Flash PMIs for September 2020 around the world add more evidence to the possibility of a global slowdown during the economy's all-important rebound quarter. Q2 was the big downturn, and so it is always going to be Q3 where the bounce-back would be sharpest. While that has definitely been the case, concerns are mounting for what might follow in Q4.
As we've seen elsewhere, in too many places, in July. It showed up in Europe again; yesterday IHS Markit reporting a sharply lower composite PMI for its flash September estimate. While manufacturing continues to only modestly accelerate, the service sector index has fallen back to just 47.6, below 50 again therefore renewing/adding to uncertainty over the upward trajectory.
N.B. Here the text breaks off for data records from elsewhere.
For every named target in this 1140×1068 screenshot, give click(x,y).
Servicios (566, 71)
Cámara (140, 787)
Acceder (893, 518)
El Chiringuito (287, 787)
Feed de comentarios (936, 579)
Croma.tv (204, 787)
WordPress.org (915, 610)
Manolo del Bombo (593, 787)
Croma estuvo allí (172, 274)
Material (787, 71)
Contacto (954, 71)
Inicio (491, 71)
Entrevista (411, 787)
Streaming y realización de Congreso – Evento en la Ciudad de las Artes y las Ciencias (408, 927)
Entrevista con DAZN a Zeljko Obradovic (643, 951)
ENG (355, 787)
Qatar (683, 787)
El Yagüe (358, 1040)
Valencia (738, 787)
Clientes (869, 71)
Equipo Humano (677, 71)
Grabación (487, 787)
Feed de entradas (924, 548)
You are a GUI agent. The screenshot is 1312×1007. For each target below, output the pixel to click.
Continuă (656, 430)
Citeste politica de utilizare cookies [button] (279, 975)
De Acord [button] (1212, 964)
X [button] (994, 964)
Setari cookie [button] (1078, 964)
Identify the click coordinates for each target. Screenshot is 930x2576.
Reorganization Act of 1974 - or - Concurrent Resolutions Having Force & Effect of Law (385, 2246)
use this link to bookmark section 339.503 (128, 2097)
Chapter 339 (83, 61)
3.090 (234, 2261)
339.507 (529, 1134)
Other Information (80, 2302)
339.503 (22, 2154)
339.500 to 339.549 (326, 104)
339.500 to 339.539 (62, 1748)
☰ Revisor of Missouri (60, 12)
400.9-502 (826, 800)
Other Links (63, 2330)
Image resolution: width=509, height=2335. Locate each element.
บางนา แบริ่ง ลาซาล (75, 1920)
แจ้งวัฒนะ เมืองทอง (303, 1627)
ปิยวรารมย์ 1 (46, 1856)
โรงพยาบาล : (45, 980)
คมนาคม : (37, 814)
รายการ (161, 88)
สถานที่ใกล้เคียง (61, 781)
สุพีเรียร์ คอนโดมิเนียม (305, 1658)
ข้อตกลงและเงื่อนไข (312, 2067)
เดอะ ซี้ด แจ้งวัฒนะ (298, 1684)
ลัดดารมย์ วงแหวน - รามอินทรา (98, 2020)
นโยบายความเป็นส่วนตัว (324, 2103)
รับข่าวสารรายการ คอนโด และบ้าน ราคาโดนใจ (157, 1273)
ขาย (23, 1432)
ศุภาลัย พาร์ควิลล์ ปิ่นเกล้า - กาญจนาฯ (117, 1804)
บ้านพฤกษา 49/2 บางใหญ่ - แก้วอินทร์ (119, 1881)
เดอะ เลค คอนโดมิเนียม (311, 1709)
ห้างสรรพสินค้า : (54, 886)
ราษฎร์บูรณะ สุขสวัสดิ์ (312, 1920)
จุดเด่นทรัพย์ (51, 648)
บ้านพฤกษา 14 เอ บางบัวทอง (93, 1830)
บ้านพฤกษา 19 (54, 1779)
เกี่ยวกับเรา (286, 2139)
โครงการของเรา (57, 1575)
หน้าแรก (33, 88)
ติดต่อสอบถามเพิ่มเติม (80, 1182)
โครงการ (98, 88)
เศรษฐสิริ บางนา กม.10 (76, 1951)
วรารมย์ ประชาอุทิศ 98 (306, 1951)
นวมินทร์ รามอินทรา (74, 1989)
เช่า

The peak in Europe according to Markit's estimates? July.
The US seems to have fared comparatively better, nothing new, but after accelerating in August, the flash estimate (composite) for September slipped. Again, the service index is to blame. Still near last month's multi-year high, as with all these PMIs we can't help but wonder why it isn't so much higher? That's really the concern about Q4.
The third quarter, again, rebound and reopening momentum. That has to carry over into Q4 but even the highest of these sentiment surveys keep coming up way short. Add to that the possibility of this late summer setback, a growing one, and it's no wonder markets seem to have become a little more angst-ridden of late.
As my colleague Joe Calhoun noted yesterday, that begins with how the US$ seems to have caught a bid after being declared dead and buried all summer. It had been falling against most currencies, notably the euro (and pound). However, despite crash hysterics, the exchange rate had remained substantially above its pre-GFC2 levels. Suspicion already that things may not have been as flood-like as had been reported.